Required task: Extend the article on Colorado's confidentiality of wage-law violations by picking up after its final sentence.

You can’t find out who is violating wage laws

You can’t know if your favorite bar stiffs its servers, according to Colorado law. You can’t know if your future employer cheats its workers. You can’t know if your competitor underbids you by skirting labor laws.

It is illegal for the Colorado Department of Labor and Employment to disclose the name of an employer who has violated wage laws, no matter how egregious or – for that matter – benign the employer’s actions are. All complaints and investigations of employers, even after they’ve been resolved, are confidential under the state’s interpretation of a 100-year-old law.

In 1915, the Colorado Legislature wrote the confidentiality into the first law on workers’ compensation. The statute specifies that information employers provided “shall be for the exclusive use and information of said commission in the discharge of its official duties and shall not be open to the public.”

The law now specifies that labor authorities “may” treat information containing “trade secrets” as confidential. The state’s lawyers, however, have interpreted the law to extend blanket confidentiality to cover all information on investigations of unpaid wages.

In an interview, state labor department spokesperson Cher Haavind said the department operates under the confines of the current law to protect employer and employee confidentiality. But there have been discussions about updating the law, she said.

“All of our divisions have talked about is it time to do an overhaul in that part of the law,” Haavind said.

Listed records:

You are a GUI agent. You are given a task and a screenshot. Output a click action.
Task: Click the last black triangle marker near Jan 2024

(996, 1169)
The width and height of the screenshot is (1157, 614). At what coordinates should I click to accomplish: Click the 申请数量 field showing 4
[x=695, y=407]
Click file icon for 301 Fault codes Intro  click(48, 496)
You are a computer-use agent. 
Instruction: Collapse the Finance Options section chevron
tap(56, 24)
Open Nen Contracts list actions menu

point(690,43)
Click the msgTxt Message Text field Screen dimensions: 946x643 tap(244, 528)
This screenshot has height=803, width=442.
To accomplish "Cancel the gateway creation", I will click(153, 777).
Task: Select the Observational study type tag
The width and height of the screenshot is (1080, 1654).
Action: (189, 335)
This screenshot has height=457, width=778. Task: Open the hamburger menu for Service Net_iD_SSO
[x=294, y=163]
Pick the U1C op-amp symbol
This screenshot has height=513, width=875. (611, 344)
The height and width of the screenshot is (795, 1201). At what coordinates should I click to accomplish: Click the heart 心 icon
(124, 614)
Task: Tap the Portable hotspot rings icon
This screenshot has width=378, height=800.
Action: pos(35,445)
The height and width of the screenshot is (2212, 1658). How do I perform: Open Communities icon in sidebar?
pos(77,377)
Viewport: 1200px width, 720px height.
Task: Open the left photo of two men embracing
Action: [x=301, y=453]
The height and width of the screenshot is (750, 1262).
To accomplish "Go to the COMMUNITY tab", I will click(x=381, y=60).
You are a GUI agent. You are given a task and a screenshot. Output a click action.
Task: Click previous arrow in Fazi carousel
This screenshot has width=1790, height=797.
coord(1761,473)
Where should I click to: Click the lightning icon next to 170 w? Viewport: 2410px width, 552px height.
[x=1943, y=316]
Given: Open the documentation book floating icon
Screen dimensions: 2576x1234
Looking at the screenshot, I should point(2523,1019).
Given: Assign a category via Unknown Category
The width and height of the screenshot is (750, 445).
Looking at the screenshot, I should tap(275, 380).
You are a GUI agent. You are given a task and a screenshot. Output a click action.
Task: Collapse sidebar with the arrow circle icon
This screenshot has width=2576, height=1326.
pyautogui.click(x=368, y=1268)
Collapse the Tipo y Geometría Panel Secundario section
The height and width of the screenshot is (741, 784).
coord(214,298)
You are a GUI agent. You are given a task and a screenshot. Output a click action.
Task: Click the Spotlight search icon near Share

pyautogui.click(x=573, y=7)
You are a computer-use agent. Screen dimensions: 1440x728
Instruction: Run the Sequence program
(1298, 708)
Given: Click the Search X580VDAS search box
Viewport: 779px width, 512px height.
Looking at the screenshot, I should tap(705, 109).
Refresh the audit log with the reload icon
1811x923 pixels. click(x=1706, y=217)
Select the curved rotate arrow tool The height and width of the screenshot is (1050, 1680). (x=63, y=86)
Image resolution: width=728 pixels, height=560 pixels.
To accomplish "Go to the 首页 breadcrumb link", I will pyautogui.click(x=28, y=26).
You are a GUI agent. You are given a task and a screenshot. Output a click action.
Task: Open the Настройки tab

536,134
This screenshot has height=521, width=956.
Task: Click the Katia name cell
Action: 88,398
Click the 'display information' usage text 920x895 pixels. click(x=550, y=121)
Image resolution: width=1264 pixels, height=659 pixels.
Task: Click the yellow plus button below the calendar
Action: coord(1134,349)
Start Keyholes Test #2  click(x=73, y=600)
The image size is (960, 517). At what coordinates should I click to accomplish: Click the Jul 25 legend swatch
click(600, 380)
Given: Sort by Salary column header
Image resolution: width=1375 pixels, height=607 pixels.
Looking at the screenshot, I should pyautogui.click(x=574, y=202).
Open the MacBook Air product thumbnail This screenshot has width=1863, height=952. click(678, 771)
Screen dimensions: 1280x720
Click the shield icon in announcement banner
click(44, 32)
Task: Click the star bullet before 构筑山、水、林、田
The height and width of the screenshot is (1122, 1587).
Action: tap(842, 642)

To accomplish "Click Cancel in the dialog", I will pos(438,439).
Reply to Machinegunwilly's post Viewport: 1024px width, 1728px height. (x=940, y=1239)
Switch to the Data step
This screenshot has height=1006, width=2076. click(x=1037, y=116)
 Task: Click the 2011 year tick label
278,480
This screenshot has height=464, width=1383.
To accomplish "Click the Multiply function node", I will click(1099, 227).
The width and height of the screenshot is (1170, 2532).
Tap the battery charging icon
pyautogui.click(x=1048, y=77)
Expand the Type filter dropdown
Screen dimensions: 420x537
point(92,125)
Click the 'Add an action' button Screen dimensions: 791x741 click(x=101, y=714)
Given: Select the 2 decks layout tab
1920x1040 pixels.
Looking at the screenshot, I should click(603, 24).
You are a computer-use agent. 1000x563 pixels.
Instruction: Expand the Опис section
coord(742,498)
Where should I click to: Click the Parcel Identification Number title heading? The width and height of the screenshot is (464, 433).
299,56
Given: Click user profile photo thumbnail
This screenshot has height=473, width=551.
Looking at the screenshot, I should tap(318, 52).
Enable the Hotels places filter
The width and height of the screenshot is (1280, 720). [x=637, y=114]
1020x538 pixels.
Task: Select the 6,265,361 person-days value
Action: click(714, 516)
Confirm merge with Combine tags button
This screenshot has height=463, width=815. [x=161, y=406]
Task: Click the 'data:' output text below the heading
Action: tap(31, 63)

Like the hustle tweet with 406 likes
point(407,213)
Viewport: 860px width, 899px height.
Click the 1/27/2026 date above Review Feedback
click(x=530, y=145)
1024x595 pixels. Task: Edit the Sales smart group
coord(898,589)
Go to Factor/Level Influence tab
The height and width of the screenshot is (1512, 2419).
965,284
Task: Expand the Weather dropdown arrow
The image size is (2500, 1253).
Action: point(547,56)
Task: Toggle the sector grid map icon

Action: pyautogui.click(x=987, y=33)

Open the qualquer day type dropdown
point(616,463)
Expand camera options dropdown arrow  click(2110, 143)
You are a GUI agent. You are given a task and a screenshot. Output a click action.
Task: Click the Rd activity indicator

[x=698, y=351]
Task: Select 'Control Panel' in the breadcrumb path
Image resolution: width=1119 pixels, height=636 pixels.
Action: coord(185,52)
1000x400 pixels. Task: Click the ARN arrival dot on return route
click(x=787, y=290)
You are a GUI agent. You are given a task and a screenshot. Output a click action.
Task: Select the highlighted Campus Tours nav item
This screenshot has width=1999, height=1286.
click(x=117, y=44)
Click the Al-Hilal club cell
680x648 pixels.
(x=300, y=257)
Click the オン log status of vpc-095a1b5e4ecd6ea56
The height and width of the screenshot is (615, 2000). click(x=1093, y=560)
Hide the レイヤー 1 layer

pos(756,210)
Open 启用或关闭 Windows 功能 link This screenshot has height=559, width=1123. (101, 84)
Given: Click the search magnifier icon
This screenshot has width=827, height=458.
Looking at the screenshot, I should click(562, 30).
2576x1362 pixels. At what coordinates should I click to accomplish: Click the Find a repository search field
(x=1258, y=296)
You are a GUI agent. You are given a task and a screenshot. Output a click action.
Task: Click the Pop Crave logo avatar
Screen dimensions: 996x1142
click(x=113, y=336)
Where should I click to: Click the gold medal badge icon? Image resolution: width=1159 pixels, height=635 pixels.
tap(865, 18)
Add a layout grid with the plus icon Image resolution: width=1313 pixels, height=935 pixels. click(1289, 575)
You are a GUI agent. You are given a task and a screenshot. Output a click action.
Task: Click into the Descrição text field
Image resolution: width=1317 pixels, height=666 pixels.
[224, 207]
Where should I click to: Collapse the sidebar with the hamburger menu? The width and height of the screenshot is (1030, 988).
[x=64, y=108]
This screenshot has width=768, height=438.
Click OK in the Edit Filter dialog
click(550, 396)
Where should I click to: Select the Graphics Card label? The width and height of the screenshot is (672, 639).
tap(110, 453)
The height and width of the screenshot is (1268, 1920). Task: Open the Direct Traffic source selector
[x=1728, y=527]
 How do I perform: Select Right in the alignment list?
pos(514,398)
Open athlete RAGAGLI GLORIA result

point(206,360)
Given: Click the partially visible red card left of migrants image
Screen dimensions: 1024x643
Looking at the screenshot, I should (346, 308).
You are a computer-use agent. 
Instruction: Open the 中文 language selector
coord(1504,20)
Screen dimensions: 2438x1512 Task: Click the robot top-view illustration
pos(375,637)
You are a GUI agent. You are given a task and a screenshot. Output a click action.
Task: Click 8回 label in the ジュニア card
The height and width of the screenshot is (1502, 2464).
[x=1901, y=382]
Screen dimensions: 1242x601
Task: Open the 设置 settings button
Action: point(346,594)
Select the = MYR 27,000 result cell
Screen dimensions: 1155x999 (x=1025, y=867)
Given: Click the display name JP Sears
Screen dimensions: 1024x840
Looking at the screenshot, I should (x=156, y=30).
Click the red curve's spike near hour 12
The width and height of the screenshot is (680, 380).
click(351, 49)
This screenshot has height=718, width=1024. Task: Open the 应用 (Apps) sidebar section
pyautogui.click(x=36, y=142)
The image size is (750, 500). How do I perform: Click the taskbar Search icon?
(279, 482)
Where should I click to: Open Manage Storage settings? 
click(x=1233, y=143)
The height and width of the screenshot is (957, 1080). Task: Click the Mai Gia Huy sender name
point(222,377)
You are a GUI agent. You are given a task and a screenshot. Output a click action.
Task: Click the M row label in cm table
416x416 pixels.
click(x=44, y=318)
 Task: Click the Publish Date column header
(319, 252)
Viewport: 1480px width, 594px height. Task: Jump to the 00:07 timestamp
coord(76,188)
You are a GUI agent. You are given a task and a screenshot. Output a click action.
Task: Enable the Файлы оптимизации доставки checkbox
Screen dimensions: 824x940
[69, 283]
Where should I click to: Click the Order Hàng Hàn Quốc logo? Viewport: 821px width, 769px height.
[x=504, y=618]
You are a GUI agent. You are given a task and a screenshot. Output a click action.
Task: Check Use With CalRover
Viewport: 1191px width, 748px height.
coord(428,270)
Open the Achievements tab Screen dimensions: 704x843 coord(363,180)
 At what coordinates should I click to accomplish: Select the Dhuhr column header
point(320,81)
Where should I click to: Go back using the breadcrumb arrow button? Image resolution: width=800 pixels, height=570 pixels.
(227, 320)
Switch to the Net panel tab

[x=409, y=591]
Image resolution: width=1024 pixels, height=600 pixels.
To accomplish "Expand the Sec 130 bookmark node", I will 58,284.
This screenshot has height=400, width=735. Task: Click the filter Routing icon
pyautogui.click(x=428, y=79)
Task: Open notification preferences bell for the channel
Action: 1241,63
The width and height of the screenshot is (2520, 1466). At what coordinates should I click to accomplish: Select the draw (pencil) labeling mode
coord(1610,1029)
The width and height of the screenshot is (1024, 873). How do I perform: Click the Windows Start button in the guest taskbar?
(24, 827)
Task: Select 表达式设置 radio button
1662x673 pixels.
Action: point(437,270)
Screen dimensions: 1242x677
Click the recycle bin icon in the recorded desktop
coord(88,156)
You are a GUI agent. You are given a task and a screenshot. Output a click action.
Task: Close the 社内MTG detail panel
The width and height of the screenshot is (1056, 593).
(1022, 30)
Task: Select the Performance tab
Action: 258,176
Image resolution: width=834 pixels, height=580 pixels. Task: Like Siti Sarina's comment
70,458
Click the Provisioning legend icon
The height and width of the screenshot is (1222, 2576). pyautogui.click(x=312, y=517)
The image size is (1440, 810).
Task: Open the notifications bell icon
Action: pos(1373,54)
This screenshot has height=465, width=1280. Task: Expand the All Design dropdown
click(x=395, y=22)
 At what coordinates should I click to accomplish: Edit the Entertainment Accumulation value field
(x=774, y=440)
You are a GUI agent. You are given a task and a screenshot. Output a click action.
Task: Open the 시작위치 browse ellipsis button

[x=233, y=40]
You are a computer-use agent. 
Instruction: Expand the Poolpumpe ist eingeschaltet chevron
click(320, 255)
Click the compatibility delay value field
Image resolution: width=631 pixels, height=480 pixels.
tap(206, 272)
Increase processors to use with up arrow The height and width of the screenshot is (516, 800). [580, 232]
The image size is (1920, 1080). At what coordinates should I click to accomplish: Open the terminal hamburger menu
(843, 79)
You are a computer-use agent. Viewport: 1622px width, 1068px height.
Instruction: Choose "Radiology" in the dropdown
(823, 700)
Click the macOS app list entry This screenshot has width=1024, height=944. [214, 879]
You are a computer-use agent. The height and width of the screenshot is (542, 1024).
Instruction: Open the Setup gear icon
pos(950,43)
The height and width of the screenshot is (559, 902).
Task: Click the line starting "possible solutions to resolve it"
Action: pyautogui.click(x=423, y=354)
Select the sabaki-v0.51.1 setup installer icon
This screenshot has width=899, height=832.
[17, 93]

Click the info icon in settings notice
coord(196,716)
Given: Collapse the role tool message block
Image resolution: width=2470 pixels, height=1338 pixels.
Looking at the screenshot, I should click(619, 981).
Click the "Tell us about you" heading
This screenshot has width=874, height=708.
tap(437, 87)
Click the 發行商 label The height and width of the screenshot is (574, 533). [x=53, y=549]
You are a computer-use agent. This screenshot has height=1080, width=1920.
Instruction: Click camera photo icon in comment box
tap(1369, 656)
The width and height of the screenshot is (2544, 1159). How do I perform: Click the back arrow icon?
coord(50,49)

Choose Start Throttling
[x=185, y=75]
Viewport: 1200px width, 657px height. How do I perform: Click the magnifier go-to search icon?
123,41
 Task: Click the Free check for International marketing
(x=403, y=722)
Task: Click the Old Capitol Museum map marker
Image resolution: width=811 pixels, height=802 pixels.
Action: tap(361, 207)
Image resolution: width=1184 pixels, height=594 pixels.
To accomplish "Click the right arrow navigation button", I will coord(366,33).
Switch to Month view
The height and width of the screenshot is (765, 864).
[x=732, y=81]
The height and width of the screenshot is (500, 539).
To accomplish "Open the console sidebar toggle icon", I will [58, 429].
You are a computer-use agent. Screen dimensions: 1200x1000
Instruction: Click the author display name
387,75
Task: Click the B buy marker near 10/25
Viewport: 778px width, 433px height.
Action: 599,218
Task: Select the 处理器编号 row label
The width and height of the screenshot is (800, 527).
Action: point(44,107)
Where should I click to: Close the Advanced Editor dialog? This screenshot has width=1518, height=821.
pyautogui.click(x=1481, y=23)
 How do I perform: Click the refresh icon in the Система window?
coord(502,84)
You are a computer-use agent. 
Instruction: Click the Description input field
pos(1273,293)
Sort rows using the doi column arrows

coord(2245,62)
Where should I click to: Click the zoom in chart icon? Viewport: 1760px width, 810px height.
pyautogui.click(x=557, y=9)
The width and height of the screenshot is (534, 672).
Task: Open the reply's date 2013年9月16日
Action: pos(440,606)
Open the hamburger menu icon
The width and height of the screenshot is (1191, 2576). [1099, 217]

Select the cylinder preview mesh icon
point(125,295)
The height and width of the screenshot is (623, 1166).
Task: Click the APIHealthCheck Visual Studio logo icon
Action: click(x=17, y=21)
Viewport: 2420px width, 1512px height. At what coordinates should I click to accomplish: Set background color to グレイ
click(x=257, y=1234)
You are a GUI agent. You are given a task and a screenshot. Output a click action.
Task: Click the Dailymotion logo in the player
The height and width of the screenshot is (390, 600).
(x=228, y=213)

Output of the exercise:
This secrecy protects chronic violators and the state labor department from public scrutiny, an I-News investigation using open-record requests has found. It prevents business competitors, consumers and potential job candidates from being able to independently assess how often employees are taken advantage of, by whom and how well the state is doing its job of collecting unpaid wages and deterring unfair treatment.

Additionally, state labor authorities rely on hunches and informal tallies from investigators to evaluate the department’s effectiveness, as its complaint database, created circa 2001, cannot perform basic data analyses that are easily accomplished in consumer software such as Microsoft Excel.

In contrast, federal investigations into unpaid wages, child labor and other violations are available at the swipe of a finger. A mobile app called “Eat Shop Sleep,” powered by federal data, lets you track local businesses that have violated wage and workplace safety laws. If you want, you can even download federal data yourself.

New law helps, but secrecy remains

A new state law entered into force Jan. 1 that is aimed at protecting workers. The Wage Protection Act beefs up the state’s ability to collect unpaid wages so workers who were never paid for their work can receive compensation. But given the secrecy of the department’s process, there’s no quantifiable way for lawmakers or the public to verify if the new law works.

“At the end of the day, we need to figure out how to protect the victims, while still making sure there’s some level of public accountability,” said the legislation’s co-sponsor, Rep. Jonathan Singer, D-Longmont.

Susan Gentry and Lisa Lucero are waiting for the rest of their wages.

The women testified at a hearing in support of the new wage law January 2014. Now, Lucero says the system hasn’t worked for her.

“I thought something was going to happen out of this, but I guess I thought too much because what really did happen out of it?” she said.

In 2013, Gentry and Lucero worked at National Multi List Service Inc., which hosts online sales ads for RVs, homes, boats and land. After months of work without pay, they complained to the Colorado labor department, which was able to recover some of their unpaid wages, according to court documents.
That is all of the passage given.